TDP-25 expression leads to altered processing of full-length endogenous TDP-43. A: Representative Western blots extracted from 2- and 6-month-old TgTDP-25 and NonTg mice. Different exposures are presented to show the less abundant, low molecular TDP-43 fragments. Proteins were extracted from the cytosolic and nuclear fraction, as depicted in the figure. TDP-43 blots were probed with an anti-TDP-43 polyclonal antibody from ProteinTech. β-Actin and LaminA were used as loading controls for the cytosolic and nuclear fractions, respectively. B: As expected, quantitation of the full-length TDP-43 band (panel A, top right blot, black arrow), shows that the levels of TDP-43 are significantly higher in the nucleus compared to the cytoplasm in both transgenic and NonTg mice. Additionally, the levels of TDP-43 were not different in the cytosolic or nuclear fractions between TgTDP-25(B) and NonTg mice. C: Quantitative analysis of the three bands of ∼39-kDa (panel A, top right blot, white arrow). Notably, these bands were not present in 2-month-old mice, irrespective of the genotype. In the nuclear fraction of 6-month-old mice, the levels of these fragments were significantly higher in NonTg mice compared to TgTDP-25(B) mice.

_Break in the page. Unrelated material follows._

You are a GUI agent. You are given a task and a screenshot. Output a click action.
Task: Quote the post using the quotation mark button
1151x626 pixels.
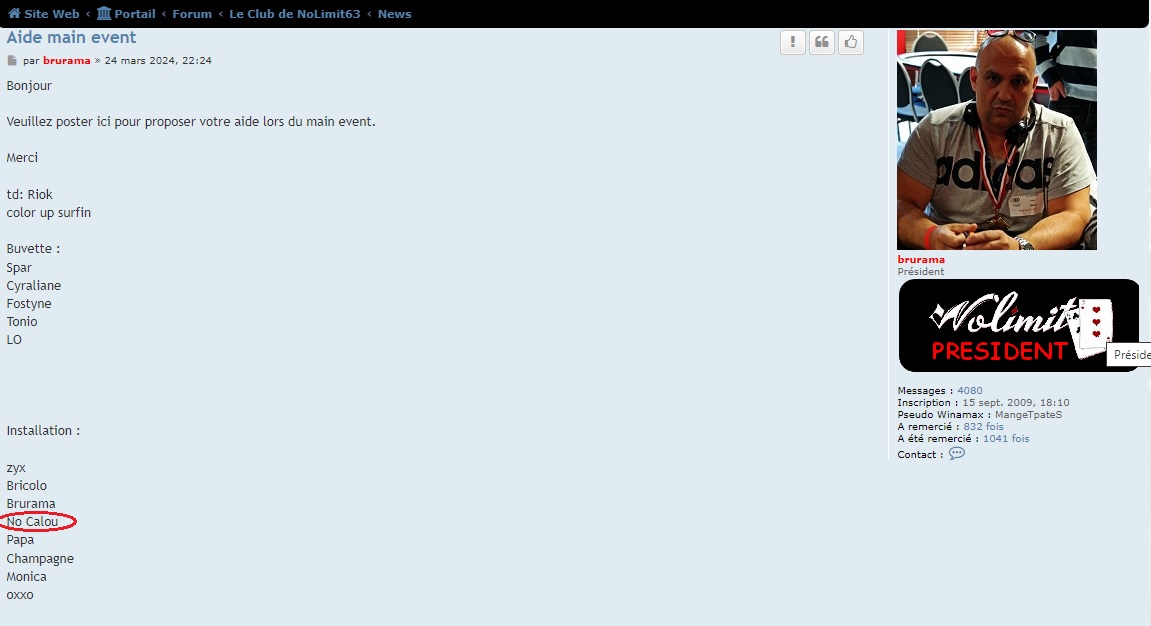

In the TgTDP-25(B) mice, however, there was a striking increase of an ∼35-kDa band in the cytosolic fraction compared to NonTg mice, suggesting that in the TgTDP-25(B) mice, there is a possible redistribution of the ∼35-kDa bands from the nucleus (where they are more abundant in NonTg mice) to the cytosol. D: Quantitative analysis of the 25-kDa bands (panel A, bottom right blot, arrowhead) shows that the TDP-25 transgene is also present in the nuclear fraction, despite the lack of putative nuclear localization signals. *P < 0.05, **P < 0.01. β-Actin and LaminA were used as loading controls for cytosolic and nuclear fractions, respectively. Quantifications of the Western blots were done by normalizing the fragment of interest to β-actin of LaminA. Data are presented as means ± SEM and analyzed by two-way analysis of variance, with genotype and age as independent variables.